HOW TO - Make a DTMF phone dialer

Box 1
Here's how to make a fun DTMF Phone Dialer via Zedomax (source and schematics included). Alex writes...

The company I work for recently upgraded their phone system. They got a new IP phone system that can supposedly do everything - the new phones have big LCD screens with fancy menus, lots of different modes, PC connection for remote control of the phone, e-mailing voice messages, and tons of other features. All that said, there was a critical piece missing from the picture - a way to dial a stored number while already in a call. This is a feature I use often - I'm using a calling card to call home and I need to first dial the 800 number and then send my calling card pin number. Well, believe it or not, the cool new phones with all the fancy software couldn't do this and I had to switch back to pencil and paper! "We will include this feature in release 8.0 or possibly 8.5" was the response from the phone company. Yeah right, like I'm going to wait for 8.5!

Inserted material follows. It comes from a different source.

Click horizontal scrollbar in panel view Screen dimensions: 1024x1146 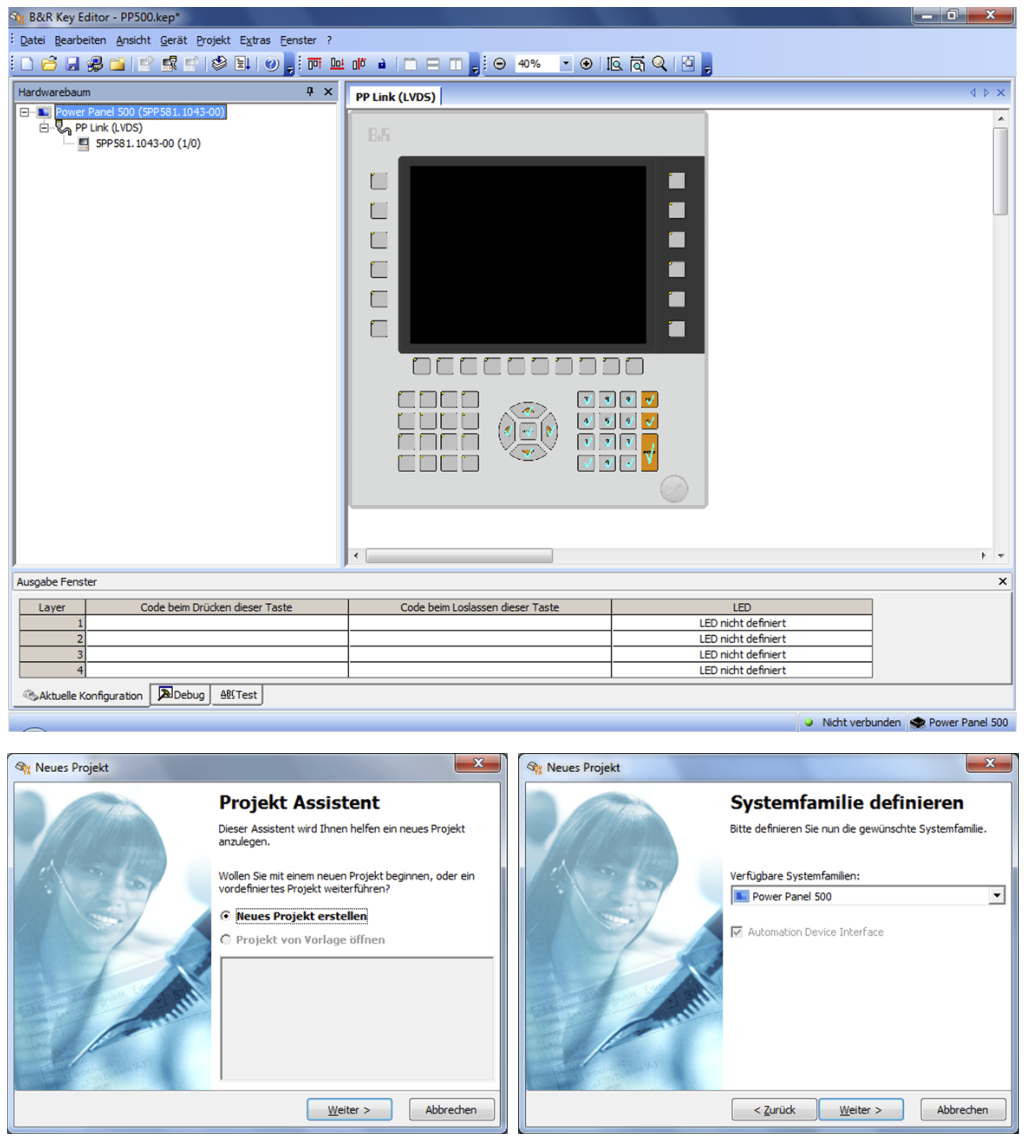[x=458, y=555]
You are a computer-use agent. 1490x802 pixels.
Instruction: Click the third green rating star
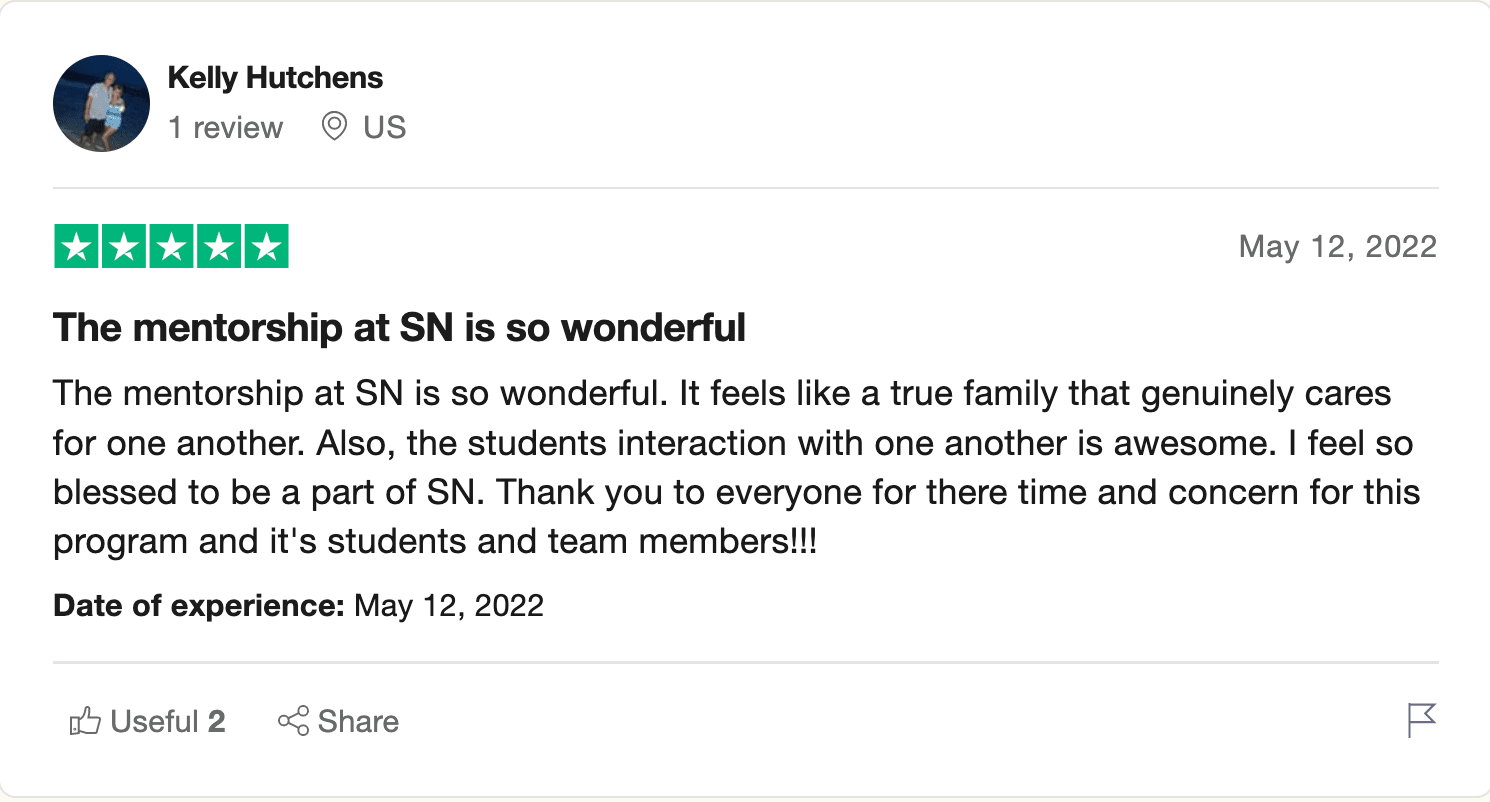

So, here is the obvious solution - a dialer box that connects to the phone and can be used to store and dial phone numbers, pins, credit card numbers and what not. The circuit uses a NTE1690 DTMF dialer chip and a PIC16F690 microcontroller.

Because this is an IP phone and I cannot just send the DTMF tones over the line, the easiest place to plug in the box is between the phone and the handset. The box has two RJ9 ports at the back - one gets connected to the headset's port on the phone, the other to the headset itself. The dial tones are sent over the microphone line. This way, it works both on IP-phones, and on standard (old fashioned, non-IP) ones.


Posted by Phillip Torrone | Jun 10, 2008 09:00 AM
DIY Projects, Electronics, Telecommunications | Permalink | Comments (3) | Email This | Bookmark and Share | Digg this!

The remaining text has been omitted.